Et voilà,ça s'arrachait déjà le journal des mains.Ils ont stoppé l'invasion allemande.On nous le rappelle,ils auraient pu aller jusqu'à Paris.Des fois ça passait devant nous en s'étonnant qu'on aille pas manger,et Martin prenait alors un vrai tempérament de leader,retournant alors le doigt levé en l'air dans le réfectoire,des cuillères tombaient dans des soupes huileuses et roses,les nôtres nous attendaient sagement à notre place.Vu qu'on était français,il y avait compréhension.Mais c'était pas suffisant pour Martin.Au début je ne comprenais pas trop ce que faisaient ces gens qui m'avaient fait me lever autour de moi.Bien sûr très vite j'ai compris.Ils chantaient notre hymne national.Et je m'y suis jointe aussi,on m'intégrait dans cette communauté,me surprenant à en connaître naturellement les paroles.

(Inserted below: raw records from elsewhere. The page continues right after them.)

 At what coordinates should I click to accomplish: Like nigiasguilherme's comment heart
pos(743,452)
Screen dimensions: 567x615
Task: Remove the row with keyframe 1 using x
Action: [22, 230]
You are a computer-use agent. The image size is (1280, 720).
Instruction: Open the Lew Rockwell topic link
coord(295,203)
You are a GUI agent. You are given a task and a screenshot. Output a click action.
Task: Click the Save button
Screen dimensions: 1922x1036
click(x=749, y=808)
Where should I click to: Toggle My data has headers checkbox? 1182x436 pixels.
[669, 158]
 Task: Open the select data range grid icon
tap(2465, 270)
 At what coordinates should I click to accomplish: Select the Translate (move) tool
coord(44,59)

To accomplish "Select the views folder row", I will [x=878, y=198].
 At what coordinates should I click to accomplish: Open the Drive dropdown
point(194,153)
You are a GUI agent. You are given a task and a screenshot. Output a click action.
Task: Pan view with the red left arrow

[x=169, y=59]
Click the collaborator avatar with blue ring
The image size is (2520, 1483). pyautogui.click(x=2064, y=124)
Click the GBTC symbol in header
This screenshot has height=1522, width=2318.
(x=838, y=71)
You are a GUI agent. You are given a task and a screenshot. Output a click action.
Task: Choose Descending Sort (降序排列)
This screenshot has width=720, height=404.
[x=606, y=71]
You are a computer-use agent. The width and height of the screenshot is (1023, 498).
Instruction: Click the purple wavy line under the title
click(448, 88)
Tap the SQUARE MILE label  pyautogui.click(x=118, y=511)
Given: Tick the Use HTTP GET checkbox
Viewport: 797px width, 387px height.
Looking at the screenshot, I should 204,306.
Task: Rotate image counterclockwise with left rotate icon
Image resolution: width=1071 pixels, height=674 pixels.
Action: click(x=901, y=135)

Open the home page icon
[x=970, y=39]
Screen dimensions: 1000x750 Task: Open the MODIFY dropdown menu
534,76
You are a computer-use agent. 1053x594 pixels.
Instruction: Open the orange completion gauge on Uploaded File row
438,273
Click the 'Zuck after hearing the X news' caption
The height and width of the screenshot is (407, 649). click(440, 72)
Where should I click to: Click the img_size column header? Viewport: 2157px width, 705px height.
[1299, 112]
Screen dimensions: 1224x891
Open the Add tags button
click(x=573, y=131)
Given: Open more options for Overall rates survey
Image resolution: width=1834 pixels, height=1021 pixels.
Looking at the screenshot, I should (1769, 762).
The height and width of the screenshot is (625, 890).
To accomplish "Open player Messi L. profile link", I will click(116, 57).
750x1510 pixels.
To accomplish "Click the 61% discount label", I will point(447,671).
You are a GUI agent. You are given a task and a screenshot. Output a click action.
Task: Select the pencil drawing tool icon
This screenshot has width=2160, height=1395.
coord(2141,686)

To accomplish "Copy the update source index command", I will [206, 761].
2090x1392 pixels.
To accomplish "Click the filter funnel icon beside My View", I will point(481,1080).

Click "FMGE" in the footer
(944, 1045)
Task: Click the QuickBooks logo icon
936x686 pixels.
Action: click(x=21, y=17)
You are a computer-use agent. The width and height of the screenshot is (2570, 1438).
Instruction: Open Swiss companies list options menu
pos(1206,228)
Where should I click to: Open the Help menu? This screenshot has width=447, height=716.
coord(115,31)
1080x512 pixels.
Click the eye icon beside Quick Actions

-Bon faudrait vous calmer!

Bon,ça pérore,vitupère,mais on les suppliait intérieurement de nous laisser profiter de ce moment de gloire.De ce moment de joie en pensant que mon père est peut-être toujours vivant.De là à deviner que cette victoire avait eu lieu grâce à lui il n'y avait qu'un pas.Les paroles formaient comme une caisse de résonance autour de nous,nous étions pratiquement sur le point de nous tenir les mains,isolés des autres par cette nationalité qui nous réunit.Certains tentaient de mimer les paroles sur leurs lèvres,attention qui me toucha,qui m'offrit un grand sourire,tandis que le groupe,sans applaudissement,comme après une prestation scénique,est allé retrouver la soupe qui refroidissait.

Alors les langues des cinq français se sont déliés;on avait Camille Petit,l'ascenseur social du groupe,Léontine Alabert,une fille qui faisait deux fois son âge et qui avait d'extraordinaire cheveux noirs verts liés par un ruban derrière la tête,et Valentine Audomarois,dont on dirait qu'elle allait mourir si elle allait au soleil,bref,des noms bien plus français que les nôtres.Ainsi c'est à ça que ces fameux compatriotes ressemblaient.Et littéralement,on a alors rompu le pain ensemble.